[EXERCISE DIRECTIONS]:
Would you reproduce all of the entries exactly?

[GIVEN RECORDS]:
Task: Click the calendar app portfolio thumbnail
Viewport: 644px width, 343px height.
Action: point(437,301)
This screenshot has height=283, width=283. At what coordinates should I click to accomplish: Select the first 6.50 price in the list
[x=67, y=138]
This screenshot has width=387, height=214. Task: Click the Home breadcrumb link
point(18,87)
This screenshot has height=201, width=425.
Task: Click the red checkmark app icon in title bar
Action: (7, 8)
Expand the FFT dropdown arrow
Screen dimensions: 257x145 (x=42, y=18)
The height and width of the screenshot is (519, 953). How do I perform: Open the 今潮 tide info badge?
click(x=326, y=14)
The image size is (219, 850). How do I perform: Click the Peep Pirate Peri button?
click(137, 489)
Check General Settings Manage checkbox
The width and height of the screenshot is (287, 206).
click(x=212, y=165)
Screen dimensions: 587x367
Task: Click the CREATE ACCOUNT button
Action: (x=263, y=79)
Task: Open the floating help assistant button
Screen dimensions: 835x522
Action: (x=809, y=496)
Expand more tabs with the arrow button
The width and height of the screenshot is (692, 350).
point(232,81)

[TASK RESULT]:
Task: Click the calendar app portfolio thumbnail
Viewport: 644px width, 343px height.
Action: point(437,301)
This screenshot has height=283, width=283. At what coordinates should I click to accomplish: Select the first 6.50 price in the list
[x=67, y=138]
This screenshot has width=387, height=214. Task: Click the Home breadcrumb link
point(18,87)
This screenshot has height=201, width=425.
Task: Click the red checkmark app icon in title bar
Action: (7, 8)
Expand the FFT dropdown arrow
Screen dimensions: 257x145 (x=42, y=18)
The height and width of the screenshot is (519, 953). How do I perform: Open the 今潮 tide info badge?
click(x=326, y=14)
The image size is (219, 850). How do I perform: Click the Peep Pirate Peri button?
click(137, 489)
Check General Settings Manage checkbox
The width and height of the screenshot is (287, 206).
click(x=212, y=165)
Screen dimensions: 587x367
Task: Click the CREATE ACCOUNT button
Action: (x=263, y=79)
Task: Open the floating help assistant button
Screen dimensions: 835x522
Action: (x=809, y=496)
Expand more tabs with the arrow button
The width and height of the screenshot is (692, 350).
point(232,81)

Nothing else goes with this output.